____ Data records

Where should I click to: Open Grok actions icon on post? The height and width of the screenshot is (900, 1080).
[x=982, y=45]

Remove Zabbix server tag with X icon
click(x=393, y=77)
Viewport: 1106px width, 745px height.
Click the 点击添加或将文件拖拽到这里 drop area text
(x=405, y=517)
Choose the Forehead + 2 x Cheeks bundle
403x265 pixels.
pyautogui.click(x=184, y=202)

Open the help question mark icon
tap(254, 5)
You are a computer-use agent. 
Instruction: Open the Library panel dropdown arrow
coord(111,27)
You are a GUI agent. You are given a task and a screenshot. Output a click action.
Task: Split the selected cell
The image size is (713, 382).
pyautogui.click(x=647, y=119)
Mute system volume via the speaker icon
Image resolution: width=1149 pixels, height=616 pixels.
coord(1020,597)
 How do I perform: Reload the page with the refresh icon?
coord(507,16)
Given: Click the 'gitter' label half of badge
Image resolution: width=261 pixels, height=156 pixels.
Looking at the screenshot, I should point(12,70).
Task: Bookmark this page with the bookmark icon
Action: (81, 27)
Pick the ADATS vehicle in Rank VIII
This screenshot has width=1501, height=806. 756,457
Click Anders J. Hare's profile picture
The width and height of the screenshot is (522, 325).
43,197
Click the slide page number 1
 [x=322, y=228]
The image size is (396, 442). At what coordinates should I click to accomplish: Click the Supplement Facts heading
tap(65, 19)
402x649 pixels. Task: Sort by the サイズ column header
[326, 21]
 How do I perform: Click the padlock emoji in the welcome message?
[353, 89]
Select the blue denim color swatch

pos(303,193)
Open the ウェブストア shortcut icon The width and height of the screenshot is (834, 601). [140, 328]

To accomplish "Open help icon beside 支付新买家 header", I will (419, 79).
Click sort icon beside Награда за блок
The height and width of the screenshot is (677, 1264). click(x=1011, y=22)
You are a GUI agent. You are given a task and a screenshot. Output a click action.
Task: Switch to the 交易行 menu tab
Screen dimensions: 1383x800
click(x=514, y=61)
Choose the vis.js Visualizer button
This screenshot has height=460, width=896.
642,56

________

## Description of the task
Copy out the lines above word for word, from the stretch starting at the line containing "Open the help question mark icon" through the line containing "coord(507,16)".

## Solution
Open the help question mark icon
tap(254, 5)
You are a computer-use agent. 
Instruction: Open the Library panel dropdown arrow
coord(111,27)
You are a GUI agent. You are given a task and a screenshot. Output a click action.
Task: Split the selected cell
The image size is (713, 382).
pyautogui.click(x=647, y=119)
Mute system volume via the speaker icon
Image resolution: width=1149 pixels, height=616 pixels.
coord(1020,597)
 How do I perform: Reload the page with the refresh icon?
coord(507,16)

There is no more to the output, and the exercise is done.